▶ _What you have to do_
Rewrite the data from the line with "You are a computer-use agent. Viewport: 1426px" up to and including the line with "Open the Latest", changing "magnifier" to "lens". Leave everything else in those lines as it is.

▶ _Supplied information_
########

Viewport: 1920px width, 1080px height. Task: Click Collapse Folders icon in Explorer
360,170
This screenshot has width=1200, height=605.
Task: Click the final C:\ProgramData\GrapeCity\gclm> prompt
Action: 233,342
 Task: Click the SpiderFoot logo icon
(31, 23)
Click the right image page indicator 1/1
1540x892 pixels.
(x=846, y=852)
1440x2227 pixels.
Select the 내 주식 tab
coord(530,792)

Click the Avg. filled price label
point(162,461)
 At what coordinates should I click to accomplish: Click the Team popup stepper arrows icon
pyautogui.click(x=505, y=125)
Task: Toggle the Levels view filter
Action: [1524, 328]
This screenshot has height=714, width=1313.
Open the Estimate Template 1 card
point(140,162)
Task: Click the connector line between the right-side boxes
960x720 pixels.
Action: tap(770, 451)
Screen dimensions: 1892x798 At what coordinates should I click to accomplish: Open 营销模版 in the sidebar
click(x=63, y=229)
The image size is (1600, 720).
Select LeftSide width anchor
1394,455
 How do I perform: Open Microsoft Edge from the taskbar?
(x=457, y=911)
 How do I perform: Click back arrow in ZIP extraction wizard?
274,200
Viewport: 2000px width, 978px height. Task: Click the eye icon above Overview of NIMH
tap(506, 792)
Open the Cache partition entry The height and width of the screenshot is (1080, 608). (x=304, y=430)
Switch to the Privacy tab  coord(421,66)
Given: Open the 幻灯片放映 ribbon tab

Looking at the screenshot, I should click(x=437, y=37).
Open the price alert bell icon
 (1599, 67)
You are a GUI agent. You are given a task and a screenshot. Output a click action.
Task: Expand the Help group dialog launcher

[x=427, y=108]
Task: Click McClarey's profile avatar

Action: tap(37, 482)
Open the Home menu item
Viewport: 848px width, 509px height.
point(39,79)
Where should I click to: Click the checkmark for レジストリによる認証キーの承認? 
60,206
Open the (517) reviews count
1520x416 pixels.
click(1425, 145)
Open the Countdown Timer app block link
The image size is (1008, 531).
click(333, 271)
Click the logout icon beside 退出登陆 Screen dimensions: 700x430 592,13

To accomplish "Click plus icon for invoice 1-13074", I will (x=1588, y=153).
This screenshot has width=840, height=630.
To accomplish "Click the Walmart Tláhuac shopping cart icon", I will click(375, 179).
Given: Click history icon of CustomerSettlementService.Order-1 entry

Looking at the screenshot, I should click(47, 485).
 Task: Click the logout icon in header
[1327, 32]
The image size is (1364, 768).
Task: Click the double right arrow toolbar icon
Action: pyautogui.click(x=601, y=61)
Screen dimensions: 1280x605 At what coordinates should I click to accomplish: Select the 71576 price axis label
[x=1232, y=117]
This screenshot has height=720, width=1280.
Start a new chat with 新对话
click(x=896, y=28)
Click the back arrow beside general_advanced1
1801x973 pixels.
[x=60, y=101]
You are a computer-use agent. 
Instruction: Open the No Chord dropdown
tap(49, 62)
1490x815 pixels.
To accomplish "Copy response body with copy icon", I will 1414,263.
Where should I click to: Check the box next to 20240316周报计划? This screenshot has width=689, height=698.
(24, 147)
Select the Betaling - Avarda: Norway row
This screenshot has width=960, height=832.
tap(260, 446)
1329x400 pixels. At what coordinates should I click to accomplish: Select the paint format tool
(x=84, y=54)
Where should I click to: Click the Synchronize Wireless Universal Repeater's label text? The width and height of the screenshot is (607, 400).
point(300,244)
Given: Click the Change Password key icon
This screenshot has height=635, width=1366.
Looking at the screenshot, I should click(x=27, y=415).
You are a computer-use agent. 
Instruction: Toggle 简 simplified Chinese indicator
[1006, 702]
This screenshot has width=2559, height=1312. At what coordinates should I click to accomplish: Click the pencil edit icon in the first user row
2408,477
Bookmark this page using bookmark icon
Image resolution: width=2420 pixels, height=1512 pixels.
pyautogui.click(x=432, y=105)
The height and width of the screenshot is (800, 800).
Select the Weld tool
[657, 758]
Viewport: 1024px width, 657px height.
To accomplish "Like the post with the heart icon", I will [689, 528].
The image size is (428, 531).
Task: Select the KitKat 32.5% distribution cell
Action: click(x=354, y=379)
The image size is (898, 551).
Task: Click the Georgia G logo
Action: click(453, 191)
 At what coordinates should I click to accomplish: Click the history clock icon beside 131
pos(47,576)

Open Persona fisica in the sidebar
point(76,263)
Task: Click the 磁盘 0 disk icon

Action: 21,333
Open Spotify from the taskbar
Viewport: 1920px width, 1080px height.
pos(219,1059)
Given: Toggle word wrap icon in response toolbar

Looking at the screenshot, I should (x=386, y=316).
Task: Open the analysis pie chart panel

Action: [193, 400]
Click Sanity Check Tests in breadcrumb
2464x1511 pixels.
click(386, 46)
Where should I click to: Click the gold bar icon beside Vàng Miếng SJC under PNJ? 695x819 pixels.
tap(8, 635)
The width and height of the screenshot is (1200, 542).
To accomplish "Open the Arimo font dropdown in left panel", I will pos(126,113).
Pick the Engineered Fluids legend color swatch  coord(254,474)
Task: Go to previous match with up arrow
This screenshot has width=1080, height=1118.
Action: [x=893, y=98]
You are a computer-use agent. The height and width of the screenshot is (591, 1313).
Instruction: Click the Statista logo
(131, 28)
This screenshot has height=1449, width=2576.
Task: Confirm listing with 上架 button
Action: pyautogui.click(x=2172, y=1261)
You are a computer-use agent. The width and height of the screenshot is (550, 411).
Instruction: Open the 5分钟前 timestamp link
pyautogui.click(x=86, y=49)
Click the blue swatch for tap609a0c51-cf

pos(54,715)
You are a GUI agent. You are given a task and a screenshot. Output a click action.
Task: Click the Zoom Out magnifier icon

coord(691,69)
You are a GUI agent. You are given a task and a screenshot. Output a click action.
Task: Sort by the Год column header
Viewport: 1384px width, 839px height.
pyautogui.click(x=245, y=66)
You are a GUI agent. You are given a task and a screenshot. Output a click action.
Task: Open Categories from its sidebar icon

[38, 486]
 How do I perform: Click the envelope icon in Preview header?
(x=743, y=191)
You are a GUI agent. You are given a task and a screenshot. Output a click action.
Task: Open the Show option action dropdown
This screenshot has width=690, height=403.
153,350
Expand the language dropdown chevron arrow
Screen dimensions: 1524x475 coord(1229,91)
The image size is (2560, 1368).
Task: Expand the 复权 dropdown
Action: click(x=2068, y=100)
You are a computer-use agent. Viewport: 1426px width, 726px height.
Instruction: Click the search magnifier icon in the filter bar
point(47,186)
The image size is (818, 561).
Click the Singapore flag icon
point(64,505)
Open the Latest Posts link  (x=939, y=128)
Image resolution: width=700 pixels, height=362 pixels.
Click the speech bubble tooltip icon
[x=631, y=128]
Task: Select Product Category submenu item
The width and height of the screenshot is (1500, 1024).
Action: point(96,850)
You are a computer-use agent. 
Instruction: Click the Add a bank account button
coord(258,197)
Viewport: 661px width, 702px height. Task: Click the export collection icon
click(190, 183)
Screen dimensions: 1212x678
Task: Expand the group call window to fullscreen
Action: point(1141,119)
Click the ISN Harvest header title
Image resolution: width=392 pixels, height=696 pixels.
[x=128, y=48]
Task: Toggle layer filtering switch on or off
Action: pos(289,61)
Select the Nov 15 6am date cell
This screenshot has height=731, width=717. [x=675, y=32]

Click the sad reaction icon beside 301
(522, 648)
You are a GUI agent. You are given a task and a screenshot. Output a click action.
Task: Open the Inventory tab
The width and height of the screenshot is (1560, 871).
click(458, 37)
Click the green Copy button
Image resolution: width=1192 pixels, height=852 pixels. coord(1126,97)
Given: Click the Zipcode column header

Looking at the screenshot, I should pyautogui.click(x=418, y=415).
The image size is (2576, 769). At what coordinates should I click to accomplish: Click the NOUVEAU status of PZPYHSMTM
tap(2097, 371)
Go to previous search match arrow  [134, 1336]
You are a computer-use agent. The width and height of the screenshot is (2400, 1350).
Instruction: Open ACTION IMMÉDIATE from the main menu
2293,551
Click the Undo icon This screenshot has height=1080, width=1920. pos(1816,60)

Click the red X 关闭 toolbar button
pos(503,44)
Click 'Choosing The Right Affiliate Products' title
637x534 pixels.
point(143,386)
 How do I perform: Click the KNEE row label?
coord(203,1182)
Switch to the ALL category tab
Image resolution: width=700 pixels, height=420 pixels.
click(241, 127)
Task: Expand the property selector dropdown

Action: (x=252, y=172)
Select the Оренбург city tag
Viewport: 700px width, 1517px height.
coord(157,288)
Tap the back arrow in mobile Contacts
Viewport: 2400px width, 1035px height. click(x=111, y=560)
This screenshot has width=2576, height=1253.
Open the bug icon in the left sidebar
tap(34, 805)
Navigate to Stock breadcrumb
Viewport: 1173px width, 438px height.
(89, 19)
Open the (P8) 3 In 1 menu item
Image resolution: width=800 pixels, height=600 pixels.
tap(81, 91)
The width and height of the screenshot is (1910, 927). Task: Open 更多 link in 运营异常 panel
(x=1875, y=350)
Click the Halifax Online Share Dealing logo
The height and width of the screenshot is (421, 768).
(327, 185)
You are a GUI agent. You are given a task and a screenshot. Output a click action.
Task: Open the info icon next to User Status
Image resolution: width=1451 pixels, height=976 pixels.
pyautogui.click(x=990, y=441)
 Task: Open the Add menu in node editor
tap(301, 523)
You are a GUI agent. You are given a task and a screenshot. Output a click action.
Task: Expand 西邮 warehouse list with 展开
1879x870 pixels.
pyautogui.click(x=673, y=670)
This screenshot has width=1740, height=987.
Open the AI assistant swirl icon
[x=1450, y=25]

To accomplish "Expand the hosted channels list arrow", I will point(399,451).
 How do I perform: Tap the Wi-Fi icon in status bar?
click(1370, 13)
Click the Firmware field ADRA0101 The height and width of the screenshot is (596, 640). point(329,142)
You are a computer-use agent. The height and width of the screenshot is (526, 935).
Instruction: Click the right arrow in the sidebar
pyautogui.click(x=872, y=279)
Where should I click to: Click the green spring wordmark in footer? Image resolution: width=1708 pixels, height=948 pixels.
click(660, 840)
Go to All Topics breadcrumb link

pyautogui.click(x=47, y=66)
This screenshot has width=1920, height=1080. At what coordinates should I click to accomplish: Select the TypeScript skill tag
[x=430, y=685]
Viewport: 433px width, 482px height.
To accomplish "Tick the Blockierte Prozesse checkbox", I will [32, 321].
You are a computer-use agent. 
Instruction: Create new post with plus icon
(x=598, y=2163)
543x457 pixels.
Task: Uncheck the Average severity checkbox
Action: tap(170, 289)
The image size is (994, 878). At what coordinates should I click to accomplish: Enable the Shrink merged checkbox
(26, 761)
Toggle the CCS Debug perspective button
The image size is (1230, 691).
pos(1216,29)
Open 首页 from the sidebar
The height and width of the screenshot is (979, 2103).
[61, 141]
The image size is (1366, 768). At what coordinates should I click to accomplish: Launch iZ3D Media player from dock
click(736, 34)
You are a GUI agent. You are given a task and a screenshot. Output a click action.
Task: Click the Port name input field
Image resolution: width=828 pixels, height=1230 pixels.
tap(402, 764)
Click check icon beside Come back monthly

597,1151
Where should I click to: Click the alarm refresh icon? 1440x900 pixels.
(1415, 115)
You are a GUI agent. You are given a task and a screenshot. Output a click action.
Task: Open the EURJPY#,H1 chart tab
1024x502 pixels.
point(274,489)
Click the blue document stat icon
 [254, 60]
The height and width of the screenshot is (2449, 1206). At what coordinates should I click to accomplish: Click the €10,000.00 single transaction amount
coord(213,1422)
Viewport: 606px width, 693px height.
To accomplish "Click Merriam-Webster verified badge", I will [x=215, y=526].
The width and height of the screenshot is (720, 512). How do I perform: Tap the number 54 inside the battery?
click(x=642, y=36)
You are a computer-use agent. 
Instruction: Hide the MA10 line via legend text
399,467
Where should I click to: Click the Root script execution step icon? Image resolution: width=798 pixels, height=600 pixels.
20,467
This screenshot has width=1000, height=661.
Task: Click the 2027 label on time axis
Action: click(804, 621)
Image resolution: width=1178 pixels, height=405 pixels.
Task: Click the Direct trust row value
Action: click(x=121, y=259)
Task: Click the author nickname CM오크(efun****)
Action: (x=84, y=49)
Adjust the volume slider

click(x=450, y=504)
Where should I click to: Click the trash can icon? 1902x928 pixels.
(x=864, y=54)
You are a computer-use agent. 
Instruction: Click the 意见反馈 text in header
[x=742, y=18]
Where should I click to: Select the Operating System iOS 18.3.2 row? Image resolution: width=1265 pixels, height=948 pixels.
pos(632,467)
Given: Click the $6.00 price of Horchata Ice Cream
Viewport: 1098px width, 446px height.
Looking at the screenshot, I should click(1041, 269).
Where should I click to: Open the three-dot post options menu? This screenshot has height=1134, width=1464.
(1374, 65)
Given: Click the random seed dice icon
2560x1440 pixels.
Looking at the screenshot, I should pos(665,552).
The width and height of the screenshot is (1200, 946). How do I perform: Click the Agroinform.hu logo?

########

▶ _Exercise output_
You are a computer-use agent. Viewport: 1426px width, 726px height.
Instruction: Click the search lens icon in the filter bar
point(47,186)
The image size is (818, 561).
Click the Singapore flag icon
point(64,505)
Open the Latest Posts link  (x=939, y=128)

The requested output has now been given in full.